Downloaded apps are less organized on the Android. There is basically one space where all your apps are organized alphabetically. You need to work really hard to reorganize them. I find iPhone’s multiple app screens to be much better strategy in organization. Technically you can accomplish similar thing on the Android but its harder.
Integration with Google Voice is fantastic. Very easy – and it completely takes over the phone, if you choose to do so. I configured it to make all international calls using Google Voice and domestic using Verizon account – and it performs flawlessly and seamlessly, without me even thinking about it. Very nicely done.
Integration with Gmail is also very nice. It feel like you are using native Gmail browser based app. All same features, labels etc. Technically you can use browser based HTML5 Gmail on the iPhone, but it’s slower and clunkier than the native email app on Android.
Top bar on Android has all the notifications (new email, new update etc). You need to drag it down to see those. I find it actually to be not very intuitive and somewhat hard to do since it too thin. You can also get to notifications through contextual menu. I think iPhone implementation of little red dots showing updates for every app is much nicer UI.
Maps has built in navigation which works pretty well.
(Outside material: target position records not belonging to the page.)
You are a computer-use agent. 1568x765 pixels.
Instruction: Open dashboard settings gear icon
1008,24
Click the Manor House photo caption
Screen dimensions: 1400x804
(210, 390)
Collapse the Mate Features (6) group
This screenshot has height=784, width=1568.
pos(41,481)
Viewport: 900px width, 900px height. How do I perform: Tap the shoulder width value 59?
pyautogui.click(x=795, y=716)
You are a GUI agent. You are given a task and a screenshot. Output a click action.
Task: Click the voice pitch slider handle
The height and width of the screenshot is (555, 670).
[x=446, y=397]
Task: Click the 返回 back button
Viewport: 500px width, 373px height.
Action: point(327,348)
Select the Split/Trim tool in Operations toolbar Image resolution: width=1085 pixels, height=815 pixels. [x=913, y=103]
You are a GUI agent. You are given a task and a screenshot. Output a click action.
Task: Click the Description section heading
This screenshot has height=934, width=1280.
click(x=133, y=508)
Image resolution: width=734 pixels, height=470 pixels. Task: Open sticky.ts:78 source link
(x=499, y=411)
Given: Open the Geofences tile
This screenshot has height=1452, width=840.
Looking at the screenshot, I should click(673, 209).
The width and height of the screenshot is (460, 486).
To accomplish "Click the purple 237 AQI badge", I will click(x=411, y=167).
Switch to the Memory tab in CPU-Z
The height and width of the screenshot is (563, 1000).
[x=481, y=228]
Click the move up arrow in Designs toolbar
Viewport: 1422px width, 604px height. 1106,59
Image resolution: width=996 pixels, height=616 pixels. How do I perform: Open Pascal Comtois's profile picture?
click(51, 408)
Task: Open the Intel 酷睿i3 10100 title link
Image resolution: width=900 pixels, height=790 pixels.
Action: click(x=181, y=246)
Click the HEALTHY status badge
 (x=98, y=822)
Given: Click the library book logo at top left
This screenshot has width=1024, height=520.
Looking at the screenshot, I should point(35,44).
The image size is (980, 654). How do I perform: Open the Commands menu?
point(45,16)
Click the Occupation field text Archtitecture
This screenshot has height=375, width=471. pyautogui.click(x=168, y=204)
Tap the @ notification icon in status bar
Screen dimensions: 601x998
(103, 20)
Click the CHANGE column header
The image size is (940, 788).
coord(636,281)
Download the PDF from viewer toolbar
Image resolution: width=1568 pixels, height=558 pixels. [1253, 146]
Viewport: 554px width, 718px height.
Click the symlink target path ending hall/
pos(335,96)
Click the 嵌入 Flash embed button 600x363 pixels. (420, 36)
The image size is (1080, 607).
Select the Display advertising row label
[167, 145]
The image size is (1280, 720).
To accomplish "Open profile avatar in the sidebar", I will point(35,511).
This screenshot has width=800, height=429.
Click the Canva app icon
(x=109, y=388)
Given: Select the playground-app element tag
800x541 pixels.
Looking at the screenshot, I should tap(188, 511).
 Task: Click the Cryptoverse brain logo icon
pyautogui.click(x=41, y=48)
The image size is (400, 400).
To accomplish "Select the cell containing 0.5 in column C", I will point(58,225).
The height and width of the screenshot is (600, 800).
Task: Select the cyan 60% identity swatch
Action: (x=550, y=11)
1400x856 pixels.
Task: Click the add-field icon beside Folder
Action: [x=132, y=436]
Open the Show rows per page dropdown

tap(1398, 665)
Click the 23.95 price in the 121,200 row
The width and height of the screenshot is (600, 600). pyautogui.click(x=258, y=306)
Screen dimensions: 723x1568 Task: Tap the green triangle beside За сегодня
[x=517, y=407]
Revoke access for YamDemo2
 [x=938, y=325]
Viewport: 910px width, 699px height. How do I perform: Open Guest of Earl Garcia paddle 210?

In general Maps app looks sharper and clearer than the iPhone one.
Android’s Market (equivalent of iTunes app store) does not have near the variety of apps that iPhone has. I expect it to change rapidly, as developers will follow the platform which has growing number of users. With that I expect an app usage on the Android to be smaller than on iPhone. It just seems more intuitive to use an app on an iPhone and it seems just a bit harder and clunkier on the Android – which I believe will affect consumer behaviour.
Verizon service was definitely better than AT&T. It was more reliable, calls were not dropping, and it worked better in harder to reach places (like NYC subway).
All in all – Android is very impressive as a standalone platform. It feels less impressive, oh though solid as a competitor to an iPhone. The argument that its open – is fantastic to developers, but in my opinion, its somewhat mute to a regular consumer.
If you have an iPhone – my recommendation would be to stick with it. If you have an old phone, you should absolutely consider an Android based phone (but please, not on AT&T network, which is terrible).
If you are developing mobile apps – you should absolutely drive your team to develop for both platforms, as I believe Android will be very successful.